Word for word, repeat the lines of the records from the one containing "Instruction: Click the" through the last line, both included.
--- START ---
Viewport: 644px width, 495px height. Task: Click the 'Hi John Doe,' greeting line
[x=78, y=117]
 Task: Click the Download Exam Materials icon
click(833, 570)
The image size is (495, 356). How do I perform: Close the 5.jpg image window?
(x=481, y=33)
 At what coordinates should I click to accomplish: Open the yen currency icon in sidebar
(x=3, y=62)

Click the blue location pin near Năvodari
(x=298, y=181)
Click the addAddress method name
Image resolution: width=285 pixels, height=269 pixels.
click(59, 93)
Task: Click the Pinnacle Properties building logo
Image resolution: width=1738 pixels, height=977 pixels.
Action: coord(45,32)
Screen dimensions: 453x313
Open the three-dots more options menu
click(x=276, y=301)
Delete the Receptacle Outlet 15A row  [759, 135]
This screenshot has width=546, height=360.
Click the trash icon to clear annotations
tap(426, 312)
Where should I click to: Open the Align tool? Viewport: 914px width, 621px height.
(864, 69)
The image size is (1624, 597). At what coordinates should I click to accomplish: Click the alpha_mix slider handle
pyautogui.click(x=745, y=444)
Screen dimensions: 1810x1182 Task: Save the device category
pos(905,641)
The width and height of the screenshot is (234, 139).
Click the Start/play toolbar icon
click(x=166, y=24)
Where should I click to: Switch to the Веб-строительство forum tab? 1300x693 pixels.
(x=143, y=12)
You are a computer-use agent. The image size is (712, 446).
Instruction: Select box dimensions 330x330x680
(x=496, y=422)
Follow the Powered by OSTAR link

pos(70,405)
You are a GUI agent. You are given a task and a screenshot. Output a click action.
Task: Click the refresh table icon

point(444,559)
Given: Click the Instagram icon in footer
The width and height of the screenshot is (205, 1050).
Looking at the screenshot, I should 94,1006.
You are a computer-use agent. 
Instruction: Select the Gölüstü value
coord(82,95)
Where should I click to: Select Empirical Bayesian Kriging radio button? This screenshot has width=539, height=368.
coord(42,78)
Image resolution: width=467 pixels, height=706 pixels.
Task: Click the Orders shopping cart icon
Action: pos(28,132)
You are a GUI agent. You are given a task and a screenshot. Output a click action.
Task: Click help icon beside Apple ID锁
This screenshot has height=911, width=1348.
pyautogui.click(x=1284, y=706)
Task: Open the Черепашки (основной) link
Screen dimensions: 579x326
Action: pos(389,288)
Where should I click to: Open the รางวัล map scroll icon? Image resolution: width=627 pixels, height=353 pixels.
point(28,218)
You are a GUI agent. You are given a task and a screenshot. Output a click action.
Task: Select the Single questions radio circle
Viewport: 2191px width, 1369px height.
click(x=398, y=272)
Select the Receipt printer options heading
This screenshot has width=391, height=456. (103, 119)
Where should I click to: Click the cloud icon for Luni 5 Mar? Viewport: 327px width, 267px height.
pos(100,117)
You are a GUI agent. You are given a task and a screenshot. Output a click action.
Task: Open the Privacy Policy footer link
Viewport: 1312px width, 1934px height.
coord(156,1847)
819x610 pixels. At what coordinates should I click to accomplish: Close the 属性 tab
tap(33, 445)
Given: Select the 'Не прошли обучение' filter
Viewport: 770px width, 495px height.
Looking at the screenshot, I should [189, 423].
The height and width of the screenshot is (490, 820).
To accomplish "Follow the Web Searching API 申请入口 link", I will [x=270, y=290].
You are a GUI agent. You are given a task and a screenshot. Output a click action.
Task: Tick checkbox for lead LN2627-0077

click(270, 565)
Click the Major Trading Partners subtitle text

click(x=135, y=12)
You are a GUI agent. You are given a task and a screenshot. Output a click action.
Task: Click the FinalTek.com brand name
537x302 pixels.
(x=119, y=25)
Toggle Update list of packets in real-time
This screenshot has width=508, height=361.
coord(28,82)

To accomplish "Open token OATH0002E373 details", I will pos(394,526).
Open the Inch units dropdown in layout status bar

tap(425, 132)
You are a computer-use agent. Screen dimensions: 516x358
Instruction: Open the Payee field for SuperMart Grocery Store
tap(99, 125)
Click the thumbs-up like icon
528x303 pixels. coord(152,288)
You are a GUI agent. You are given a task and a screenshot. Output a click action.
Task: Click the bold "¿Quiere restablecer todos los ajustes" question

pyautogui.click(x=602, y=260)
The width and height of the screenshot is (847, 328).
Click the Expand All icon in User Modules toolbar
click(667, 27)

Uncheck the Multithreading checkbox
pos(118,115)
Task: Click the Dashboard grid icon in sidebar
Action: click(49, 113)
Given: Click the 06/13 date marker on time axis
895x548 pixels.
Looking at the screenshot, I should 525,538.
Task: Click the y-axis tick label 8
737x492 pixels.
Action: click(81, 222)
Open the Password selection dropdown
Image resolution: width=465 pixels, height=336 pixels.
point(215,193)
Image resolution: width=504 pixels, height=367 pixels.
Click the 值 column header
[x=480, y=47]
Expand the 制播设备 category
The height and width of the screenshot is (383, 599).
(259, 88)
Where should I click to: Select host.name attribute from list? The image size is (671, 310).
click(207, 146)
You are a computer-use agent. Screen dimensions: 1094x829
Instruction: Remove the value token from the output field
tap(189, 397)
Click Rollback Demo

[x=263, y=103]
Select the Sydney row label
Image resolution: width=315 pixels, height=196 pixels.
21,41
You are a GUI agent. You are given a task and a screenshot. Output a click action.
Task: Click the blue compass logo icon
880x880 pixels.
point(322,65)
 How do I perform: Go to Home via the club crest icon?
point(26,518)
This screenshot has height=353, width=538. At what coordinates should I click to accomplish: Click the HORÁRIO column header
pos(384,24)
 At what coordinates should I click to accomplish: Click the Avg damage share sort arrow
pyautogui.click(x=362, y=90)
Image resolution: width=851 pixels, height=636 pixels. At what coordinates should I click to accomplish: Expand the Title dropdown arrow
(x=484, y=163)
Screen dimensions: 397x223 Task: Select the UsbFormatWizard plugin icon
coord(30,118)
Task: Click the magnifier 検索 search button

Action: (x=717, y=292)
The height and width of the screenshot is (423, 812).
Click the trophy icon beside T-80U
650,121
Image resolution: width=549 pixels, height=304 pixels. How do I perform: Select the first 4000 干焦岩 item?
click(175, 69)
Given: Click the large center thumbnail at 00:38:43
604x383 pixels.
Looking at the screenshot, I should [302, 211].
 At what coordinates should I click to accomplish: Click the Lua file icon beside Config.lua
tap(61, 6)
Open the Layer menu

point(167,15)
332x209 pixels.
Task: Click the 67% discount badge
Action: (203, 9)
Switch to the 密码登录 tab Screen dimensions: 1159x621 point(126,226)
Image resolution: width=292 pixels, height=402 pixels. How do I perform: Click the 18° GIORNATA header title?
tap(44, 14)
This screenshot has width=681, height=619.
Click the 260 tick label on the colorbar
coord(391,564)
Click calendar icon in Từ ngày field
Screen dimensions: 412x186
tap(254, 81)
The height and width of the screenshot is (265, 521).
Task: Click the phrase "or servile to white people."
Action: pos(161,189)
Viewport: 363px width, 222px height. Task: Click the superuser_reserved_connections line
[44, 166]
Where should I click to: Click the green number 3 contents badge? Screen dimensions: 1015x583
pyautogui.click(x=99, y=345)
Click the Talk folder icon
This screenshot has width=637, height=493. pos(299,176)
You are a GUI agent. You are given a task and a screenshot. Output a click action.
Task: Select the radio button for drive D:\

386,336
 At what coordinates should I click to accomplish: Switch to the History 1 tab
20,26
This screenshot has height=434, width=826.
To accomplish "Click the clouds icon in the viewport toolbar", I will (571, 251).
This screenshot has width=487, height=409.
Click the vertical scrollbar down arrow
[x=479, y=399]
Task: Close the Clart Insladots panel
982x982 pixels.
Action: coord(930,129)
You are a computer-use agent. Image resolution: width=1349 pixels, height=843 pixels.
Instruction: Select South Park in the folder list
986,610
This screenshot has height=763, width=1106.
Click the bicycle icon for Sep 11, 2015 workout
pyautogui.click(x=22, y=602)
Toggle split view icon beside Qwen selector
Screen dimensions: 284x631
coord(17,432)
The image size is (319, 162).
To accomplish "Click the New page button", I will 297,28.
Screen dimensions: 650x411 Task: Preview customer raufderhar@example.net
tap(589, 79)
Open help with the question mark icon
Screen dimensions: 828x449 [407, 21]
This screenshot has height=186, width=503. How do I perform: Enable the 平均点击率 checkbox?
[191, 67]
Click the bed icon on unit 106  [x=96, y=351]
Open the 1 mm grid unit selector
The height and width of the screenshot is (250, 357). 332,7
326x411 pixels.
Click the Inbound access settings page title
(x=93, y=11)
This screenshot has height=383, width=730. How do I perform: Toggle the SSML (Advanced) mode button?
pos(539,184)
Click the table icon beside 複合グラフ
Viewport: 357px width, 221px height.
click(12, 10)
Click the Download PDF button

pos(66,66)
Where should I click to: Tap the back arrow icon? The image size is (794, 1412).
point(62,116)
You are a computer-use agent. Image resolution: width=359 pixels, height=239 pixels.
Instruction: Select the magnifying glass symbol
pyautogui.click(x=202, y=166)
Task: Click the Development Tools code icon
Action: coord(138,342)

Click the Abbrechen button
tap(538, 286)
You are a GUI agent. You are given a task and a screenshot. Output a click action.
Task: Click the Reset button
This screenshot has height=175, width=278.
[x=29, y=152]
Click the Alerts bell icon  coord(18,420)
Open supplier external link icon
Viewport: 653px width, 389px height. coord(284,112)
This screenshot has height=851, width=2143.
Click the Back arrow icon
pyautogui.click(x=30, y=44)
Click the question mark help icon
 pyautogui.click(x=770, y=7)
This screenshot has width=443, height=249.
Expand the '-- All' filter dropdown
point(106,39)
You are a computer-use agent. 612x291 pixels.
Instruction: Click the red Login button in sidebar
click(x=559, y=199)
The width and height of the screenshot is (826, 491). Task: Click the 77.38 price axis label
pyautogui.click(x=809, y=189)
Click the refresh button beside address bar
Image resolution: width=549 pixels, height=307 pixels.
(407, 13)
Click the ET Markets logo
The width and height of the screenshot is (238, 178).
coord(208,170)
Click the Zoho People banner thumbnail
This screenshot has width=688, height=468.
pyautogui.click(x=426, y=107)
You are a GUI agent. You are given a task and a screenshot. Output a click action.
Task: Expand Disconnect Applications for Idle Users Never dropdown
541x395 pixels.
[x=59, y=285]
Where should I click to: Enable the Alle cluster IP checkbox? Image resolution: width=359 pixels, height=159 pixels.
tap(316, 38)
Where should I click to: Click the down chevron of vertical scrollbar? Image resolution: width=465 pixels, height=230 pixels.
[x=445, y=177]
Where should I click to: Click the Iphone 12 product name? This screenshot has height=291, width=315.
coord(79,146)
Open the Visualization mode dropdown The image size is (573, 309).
--- END ---
**Answer space**
Instruction: Click the red Login button in sidebar
click(x=559, y=199)
The width and height of the screenshot is (826, 491). Task: Click the 77.38 price axis label
pyautogui.click(x=809, y=189)
Click the refresh button beside address bar
Image resolution: width=549 pixels, height=307 pixels.
(407, 13)
Click the ET Markets logo
The width and height of the screenshot is (238, 178).
coord(208,170)
Click the Zoho People banner thumbnail
This screenshot has width=688, height=468.
pyautogui.click(x=426, y=107)
You are a GUI agent. You are given a task and a screenshot. Output a click action.
Task: Expand Disconnect Applications for Idle Users Never dropdown
541x395 pixels.
[x=59, y=285]
Where should I click to: Enable the Alle cluster IP checkbox? Image resolution: width=359 pixels, height=159 pixels.
tap(316, 38)
Where should I click to: Click the down chevron of vertical scrollbar? Image resolution: width=465 pixels, height=230 pixels.
[x=445, y=177]
Where should I click to: Click the Iphone 12 product name? This screenshot has height=291, width=315.
coord(79,146)
Open the Visualization mode dropdown The image size is (573, 309).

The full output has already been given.